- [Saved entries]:

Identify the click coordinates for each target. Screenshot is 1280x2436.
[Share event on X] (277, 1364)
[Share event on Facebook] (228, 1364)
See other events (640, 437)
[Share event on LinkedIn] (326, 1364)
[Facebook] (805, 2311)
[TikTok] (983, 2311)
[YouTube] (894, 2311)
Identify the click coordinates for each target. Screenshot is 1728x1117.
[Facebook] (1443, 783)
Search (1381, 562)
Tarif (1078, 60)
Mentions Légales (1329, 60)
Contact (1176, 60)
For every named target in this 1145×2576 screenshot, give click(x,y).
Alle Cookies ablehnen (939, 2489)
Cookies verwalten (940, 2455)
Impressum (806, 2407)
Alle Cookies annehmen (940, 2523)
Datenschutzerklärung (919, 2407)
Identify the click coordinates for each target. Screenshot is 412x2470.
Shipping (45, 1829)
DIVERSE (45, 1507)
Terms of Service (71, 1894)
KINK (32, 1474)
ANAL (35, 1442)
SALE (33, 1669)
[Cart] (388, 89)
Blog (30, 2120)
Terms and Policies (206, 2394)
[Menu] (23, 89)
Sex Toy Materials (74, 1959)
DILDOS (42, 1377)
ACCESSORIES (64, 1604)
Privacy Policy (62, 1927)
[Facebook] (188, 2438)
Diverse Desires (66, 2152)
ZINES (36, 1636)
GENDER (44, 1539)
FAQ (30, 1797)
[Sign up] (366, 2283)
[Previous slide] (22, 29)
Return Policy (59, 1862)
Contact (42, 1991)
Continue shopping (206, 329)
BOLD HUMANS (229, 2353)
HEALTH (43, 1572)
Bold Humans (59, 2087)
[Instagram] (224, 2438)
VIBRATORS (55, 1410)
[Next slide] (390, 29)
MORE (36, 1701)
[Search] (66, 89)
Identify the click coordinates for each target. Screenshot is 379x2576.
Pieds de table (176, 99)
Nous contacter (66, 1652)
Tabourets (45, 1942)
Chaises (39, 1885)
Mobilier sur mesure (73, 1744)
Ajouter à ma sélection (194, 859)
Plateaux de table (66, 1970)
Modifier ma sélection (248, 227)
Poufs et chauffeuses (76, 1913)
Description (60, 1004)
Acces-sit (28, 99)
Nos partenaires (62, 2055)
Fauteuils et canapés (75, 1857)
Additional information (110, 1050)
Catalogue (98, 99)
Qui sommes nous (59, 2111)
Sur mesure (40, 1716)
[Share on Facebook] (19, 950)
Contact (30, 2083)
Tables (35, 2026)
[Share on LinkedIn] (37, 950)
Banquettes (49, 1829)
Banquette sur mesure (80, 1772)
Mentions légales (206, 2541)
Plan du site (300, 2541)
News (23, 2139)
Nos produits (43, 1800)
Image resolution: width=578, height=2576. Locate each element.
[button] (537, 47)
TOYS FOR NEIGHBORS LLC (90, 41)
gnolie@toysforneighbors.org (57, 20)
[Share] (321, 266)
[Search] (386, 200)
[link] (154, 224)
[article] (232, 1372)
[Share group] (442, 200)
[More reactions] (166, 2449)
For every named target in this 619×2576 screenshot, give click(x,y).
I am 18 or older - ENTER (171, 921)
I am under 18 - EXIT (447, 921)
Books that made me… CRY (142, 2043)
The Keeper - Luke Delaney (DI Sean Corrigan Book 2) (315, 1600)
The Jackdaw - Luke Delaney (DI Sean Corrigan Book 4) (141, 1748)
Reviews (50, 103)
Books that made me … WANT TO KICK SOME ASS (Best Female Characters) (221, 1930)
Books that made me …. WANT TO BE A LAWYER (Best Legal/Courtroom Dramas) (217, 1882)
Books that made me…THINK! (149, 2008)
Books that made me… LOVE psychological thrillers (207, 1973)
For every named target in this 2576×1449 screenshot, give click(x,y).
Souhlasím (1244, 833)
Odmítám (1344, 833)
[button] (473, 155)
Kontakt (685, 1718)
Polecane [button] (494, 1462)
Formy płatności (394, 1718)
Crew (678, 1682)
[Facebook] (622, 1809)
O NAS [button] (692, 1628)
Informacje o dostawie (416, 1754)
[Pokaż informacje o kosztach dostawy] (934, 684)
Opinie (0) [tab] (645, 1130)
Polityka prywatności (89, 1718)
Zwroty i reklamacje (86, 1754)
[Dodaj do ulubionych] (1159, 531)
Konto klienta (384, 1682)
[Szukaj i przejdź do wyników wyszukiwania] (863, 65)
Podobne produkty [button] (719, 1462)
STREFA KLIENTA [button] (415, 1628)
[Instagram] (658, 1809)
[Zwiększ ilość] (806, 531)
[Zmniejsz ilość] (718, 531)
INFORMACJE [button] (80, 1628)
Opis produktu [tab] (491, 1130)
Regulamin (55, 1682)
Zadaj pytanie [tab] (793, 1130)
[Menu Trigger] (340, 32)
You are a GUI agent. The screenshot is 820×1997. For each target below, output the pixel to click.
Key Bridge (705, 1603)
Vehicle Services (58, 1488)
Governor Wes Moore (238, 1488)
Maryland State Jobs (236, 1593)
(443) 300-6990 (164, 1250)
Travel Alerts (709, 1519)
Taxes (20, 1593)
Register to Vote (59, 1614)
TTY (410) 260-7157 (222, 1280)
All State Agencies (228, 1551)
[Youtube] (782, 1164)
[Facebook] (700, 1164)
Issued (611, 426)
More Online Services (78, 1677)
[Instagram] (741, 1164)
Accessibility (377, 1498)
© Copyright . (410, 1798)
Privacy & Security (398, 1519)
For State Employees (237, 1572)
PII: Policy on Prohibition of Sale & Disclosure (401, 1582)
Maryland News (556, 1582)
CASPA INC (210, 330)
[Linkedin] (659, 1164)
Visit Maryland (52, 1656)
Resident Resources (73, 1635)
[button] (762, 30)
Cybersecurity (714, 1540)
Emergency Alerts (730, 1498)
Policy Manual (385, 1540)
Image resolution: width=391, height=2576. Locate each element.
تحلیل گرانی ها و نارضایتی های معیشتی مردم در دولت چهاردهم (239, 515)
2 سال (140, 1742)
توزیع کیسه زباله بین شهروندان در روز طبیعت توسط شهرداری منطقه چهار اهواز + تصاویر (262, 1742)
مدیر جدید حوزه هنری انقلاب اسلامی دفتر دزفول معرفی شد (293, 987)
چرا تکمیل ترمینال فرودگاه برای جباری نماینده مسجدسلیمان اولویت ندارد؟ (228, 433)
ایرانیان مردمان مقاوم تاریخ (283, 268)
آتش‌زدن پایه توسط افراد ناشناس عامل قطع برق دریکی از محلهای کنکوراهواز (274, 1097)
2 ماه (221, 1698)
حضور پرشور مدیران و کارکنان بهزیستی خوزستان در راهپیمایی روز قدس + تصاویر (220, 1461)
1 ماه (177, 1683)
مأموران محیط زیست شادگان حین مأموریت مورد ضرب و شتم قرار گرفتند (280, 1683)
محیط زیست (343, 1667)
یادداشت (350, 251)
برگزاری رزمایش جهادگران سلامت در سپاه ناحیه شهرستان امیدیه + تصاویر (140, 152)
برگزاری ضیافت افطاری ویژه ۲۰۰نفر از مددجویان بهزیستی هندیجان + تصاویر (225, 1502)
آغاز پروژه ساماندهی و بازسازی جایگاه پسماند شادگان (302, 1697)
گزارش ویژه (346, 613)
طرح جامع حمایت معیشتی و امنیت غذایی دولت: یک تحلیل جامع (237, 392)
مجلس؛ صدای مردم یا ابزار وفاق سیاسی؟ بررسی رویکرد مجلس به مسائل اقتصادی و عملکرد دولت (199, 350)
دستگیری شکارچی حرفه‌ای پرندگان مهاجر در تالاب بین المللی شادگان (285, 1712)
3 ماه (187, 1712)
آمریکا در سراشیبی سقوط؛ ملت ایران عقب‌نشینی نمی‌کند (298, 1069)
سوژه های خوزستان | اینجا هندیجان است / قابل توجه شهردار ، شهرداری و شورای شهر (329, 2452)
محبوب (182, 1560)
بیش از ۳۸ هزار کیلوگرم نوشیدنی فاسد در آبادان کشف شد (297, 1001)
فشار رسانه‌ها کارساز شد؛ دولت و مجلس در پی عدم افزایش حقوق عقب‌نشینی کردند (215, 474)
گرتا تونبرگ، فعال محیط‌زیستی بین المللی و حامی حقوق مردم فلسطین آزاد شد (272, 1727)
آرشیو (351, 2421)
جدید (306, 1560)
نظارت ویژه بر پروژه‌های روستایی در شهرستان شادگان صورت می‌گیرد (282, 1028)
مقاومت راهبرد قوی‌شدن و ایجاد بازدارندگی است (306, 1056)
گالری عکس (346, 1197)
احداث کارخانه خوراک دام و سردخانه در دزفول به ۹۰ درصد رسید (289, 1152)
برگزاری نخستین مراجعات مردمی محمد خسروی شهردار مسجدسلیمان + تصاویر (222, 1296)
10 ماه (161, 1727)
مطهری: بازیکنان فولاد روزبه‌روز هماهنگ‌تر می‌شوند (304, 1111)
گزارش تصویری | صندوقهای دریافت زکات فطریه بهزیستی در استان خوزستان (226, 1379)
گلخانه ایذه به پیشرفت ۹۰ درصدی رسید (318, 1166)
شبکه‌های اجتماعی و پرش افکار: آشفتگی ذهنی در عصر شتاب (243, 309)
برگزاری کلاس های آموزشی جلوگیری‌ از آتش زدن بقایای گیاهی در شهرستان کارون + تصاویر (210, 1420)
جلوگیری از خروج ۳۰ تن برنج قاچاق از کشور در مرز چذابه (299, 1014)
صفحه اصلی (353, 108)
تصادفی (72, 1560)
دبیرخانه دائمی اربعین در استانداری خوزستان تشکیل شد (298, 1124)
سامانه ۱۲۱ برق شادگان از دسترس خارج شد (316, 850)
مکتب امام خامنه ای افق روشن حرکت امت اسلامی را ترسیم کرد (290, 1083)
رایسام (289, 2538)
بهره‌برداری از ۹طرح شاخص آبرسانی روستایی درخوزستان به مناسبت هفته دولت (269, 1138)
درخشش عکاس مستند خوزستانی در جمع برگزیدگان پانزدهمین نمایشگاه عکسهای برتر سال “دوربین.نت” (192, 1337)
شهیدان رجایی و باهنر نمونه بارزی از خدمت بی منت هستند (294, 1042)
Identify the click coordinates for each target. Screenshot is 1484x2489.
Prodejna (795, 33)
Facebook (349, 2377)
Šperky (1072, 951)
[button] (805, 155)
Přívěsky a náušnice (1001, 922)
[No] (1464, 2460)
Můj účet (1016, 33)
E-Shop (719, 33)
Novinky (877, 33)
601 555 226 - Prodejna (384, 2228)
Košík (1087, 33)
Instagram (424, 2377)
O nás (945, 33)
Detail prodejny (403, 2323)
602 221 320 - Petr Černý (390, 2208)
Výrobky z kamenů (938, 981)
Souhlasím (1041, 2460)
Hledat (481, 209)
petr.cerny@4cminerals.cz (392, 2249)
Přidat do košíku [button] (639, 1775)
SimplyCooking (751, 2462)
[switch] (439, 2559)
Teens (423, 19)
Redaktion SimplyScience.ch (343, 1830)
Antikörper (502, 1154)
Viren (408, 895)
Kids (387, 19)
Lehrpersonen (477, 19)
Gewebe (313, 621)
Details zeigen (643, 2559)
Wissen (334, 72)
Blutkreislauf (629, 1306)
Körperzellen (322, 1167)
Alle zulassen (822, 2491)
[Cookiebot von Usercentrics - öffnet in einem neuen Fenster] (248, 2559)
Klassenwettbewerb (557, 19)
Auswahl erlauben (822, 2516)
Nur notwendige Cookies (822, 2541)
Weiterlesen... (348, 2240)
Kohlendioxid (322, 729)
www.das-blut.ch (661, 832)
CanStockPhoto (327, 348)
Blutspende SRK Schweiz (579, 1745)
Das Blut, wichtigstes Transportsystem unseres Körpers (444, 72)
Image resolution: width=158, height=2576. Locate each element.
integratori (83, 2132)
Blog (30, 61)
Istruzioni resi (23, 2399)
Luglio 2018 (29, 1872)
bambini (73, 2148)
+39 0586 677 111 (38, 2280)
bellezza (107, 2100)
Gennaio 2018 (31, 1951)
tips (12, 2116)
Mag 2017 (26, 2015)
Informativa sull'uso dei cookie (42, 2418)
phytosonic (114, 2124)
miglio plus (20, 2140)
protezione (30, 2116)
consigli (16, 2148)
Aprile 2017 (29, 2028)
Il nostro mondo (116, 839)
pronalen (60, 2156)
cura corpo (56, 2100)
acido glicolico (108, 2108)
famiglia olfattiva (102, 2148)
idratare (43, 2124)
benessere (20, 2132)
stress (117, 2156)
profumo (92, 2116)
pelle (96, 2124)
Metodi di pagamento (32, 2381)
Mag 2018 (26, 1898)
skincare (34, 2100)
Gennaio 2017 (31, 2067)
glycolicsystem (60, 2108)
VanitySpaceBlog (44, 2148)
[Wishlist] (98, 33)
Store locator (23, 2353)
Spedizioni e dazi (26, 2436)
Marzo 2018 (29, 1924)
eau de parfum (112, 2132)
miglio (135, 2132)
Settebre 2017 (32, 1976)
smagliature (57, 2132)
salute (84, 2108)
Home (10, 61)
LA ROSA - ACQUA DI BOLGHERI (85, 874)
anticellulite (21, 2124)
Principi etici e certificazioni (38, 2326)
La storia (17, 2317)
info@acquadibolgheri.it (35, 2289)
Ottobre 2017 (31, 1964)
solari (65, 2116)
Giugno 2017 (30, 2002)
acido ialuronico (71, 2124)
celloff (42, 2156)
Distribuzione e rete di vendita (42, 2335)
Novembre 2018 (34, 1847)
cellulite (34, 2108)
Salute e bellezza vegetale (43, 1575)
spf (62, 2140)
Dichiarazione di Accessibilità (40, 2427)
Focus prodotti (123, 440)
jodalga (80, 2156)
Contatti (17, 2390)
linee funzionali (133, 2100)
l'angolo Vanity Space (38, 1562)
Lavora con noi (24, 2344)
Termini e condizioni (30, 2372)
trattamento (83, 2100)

- [Work instruction]:
Among the records above, only the lines between the line holding "[Share on LinkedIn] (37, 950)" and the line holding "Souhlasím (1244, 833)", inclusive, are to be output, exactly as written.

- [Task result]:
[Share on LinkedIn] (37, 950)
Banquettes (49, 1829)
Banquette sur mesure (80, 1772)
Mentions légales (206, 2541)
Plan du site (300, 2541)
News (23, 2139)
Nos produits (43, 1800)
Image resolution: width=578, height=2576. Locate each element.
[button] (537, 47)
TOYS FOR NEIGHBORS LLC (90, 41)
gnolie@toysforneighbors.org (57, 20)
[Share] (321, 266)
[Search] (386, 200)
[link] (154, 224)
[article] (232, 1372)
[Share group] (442, 200)
[More reactions] (166, 2449)
For every named target in this 619×2576 screenshot, give click(x,y).
I am 18 or older - ENTER (171, 921)
I am under 18 - EXIT (447, 921)
Books that made me… CRY (142, 2043)
The Keeper - Luke Delaney (DI Sean Corrigan Book 2) (315, 1600)
The Jackdaw - Luke Delaney (DI Sean Corrigan Book 4) (141, 1748)
Reviews (50, 103)
Books that made me … WANT TO KICK SOME ASS (Best Female Characters) (221, 1930)
Books that made me …. WANT TO BE A LAWYER (Best Legal/Courtroom Dramas) (217, 1882)
Books that made me…THINK! (149, 2008)
Books that made me… LOVE psychological thrillers (207, 1973)
For every named target in this 2576×1449 screenshot, give click(x,y).
Souhlasím (1244, 833)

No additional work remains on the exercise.